§ Supplied records:
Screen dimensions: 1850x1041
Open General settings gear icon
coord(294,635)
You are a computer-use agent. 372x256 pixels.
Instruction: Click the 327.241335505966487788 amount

§ Task prompt:
Transcribe each entry exactly.

§ Output for this exercise:
Screen dimensions: 1850x1041
Open General settings gear icon
coord(294,635)
You are a computer-use agent. 372x256 pixels.
Instruction: Click the 327.241335505966487788 amount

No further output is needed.